=== RECORDS TO USE ===
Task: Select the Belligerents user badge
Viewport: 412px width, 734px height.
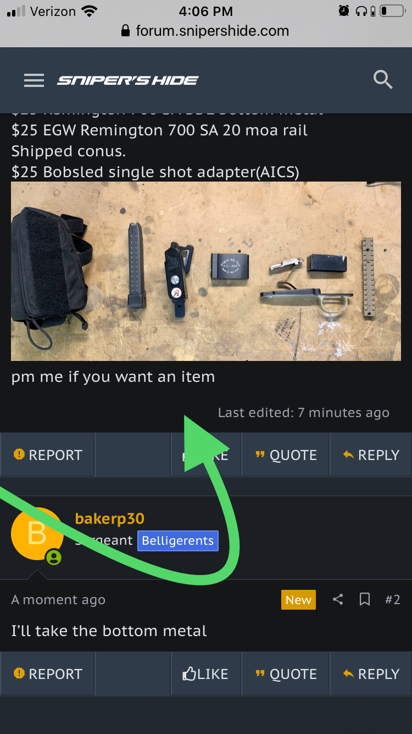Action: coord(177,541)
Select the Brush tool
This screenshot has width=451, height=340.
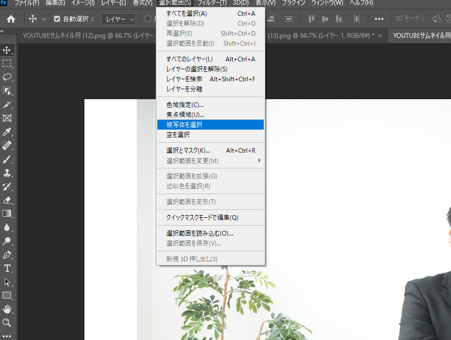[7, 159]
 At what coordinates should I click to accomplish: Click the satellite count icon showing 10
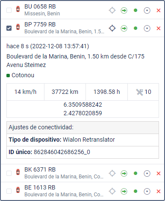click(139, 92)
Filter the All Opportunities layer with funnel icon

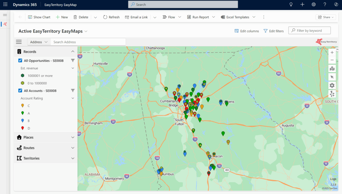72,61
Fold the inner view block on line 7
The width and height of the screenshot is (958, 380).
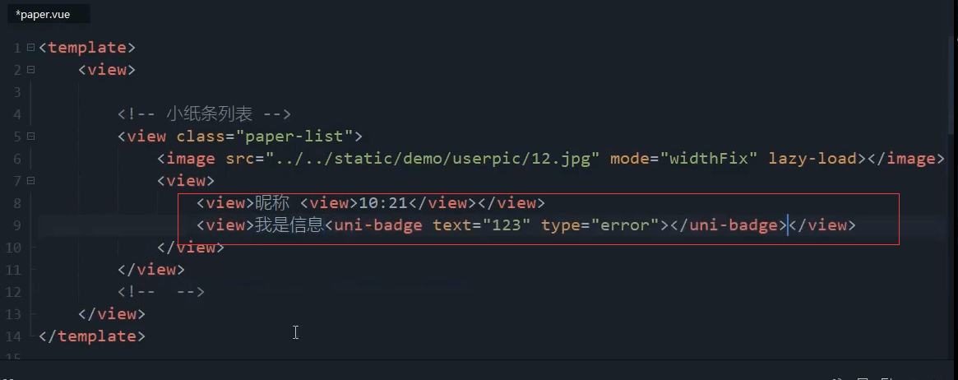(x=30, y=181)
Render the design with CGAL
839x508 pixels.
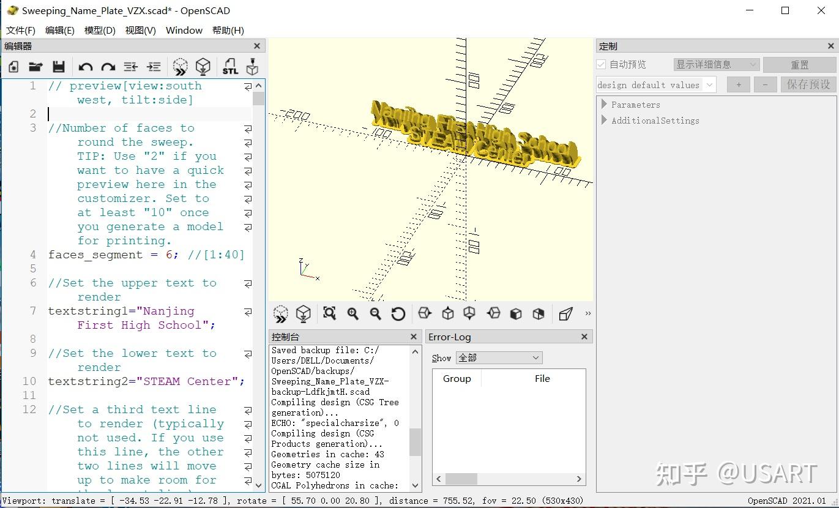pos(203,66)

...

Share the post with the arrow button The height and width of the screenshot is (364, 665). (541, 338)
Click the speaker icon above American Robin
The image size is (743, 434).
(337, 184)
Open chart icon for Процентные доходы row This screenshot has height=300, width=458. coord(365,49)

* * *

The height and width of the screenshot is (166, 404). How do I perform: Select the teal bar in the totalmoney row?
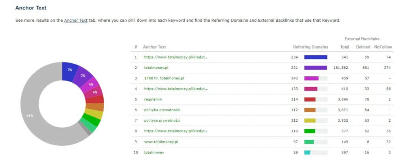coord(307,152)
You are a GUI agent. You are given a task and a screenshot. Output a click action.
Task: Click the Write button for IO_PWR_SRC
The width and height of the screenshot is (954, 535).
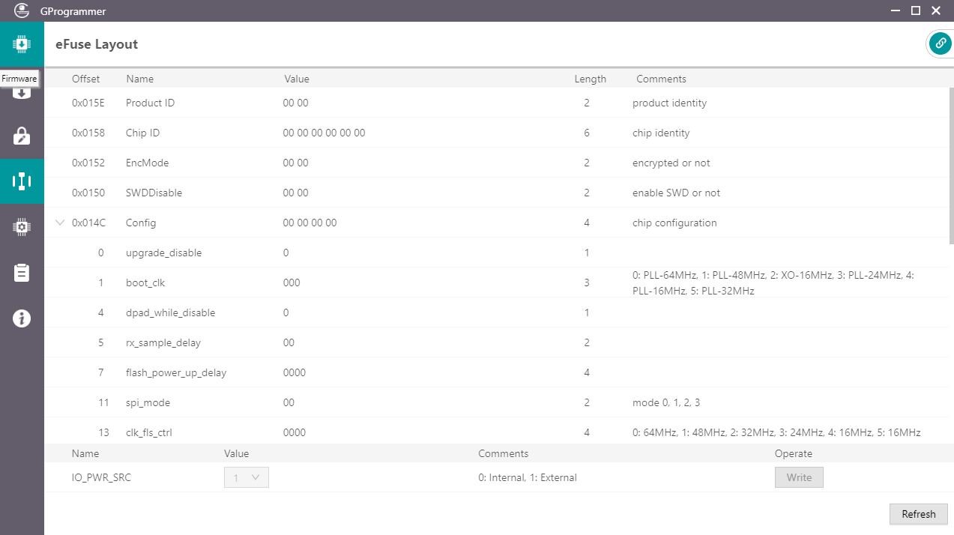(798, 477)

=== TRY IT ===
From the records, copy every line that has the string "button" in it.

=== RESPONSE ===
Share the post with the arrow button The height and width of the screenshot is (364, 665). (541, 338)
Task: Click the Write button for IO_PWR_SRC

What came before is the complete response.